I listed all the disrespectful things they'd done and that because they'd met NONE of the conditions outlined when they first moved in, I wanted them off my property by midnight. I called their kids untrained dogs. They screamed back calling me heartless, cruel, evil, saying I'd make them homeless. Well, they did end up leaving after I threatened to call the cops.
Husband is fully on my side but I can tell he feels a little bad. MIL called me, upset, asking me to take them back in after I 'forced them to sleep in their car' last night. AITA?
rigbysgirl13 wrote:
No. You are not the AH. If m-i-l is concerned, she can take them or buy a motel room. They've s#!t all over your hospitality and it is no coincidence they were gone when you got home. They knew breaking that vase was gonna be bad news. I am so sorry this happened to you. Definitely not the AH, but your m-i-l and husband are teetering into AH territory.

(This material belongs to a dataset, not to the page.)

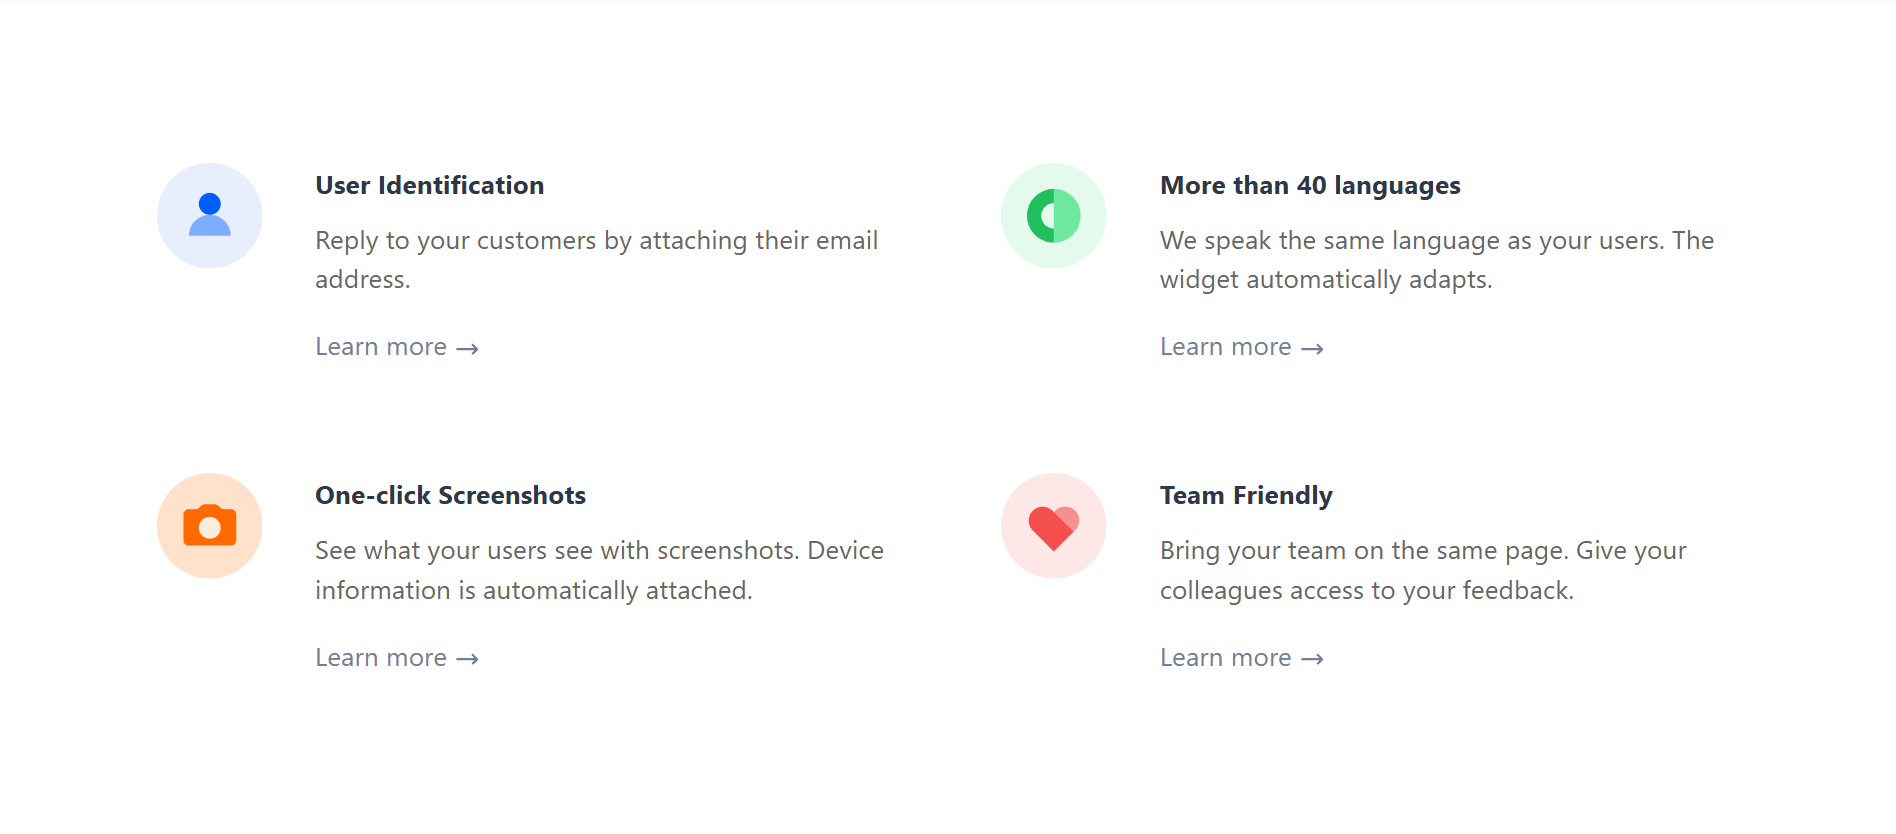Click the arrow after More than 40 languages Learn more
This screenshot has width=1896, height=834.
tap(1313, 348)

They need to support you in this. Is there an artisan who might repair the vase, or create something from the pieces?
Fairmount1955 wrote:
MIL can take them in. NTA, being family doesn't entitle anyone to no boundaries and destruction of property. They don't seem capable of managing their lives or making an effort to. I'm glad your husband at least stuck by you.
dessertshots wrote:
NTA. The only AHs here are those family members who sad idly by as a 30-year-old financially insecure old man impregnated, a 22-year-old woman, not once but twice. I feel bad but MIL should take them in or something.
SingleBat5604 wrote:
NTA. I can see why they were evicted from their last place. And 3/5 is old enough to know not to draw on walls and not urinate on furniture. The kids are feral and Bil & Sil are leeches. Your place was their last chance before homelessness and they even screwed that up.

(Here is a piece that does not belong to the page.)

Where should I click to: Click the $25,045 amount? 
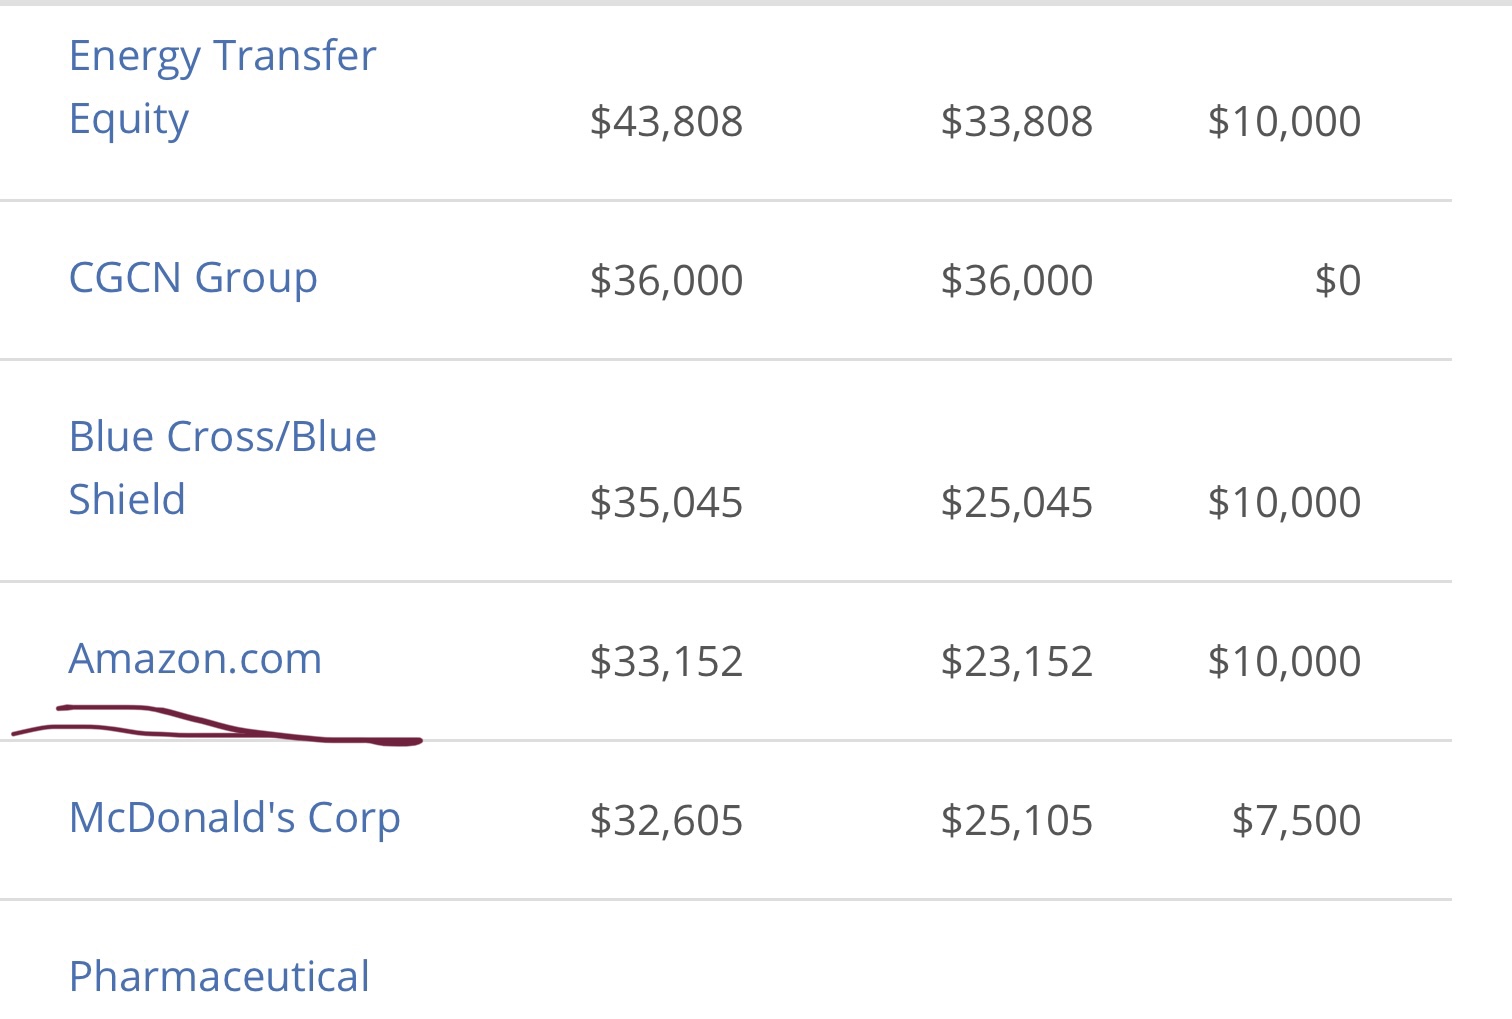click(x=1016, y=503)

Interesting-Wonder12 wrote:
NTA. A month is more than long enough to come to your wits end with someone disregarding your hospitality. You had a moment of clarity while you were home alone and they still managed to ruin it.
If they didn't come up with a game plan for this to be a possibility over that month, that's on them. MIL should fund their trip to live with her or put them up in a motel/hotel, you've wasted enough time and resources.
Mas-Chingona wrote:
NTA. You didn't make them homeless; they made themselves homeless. And from the sound of it, this is a pattern with them. You didn't take them in to raise and it's not your problem. Don't feel bad and don't give it a second thought.
f@#kedfonances wrote:
There’s a reason why I refuse to take in my in-laws, and it’s this. I spent many nights on the couch just last month for refusing to store my BIL’s s#$t. I’d stored his shit before and it was 6 years and “we’re selling, I’m not taking his s#$t with us” for my wife to finally get the crap out. I’m guessing your husband is the successful one out of a family of poor folks and he feels “obligations.”
Clearly, OP is NTA, her in-laws need to take responsibility for their children and themselves.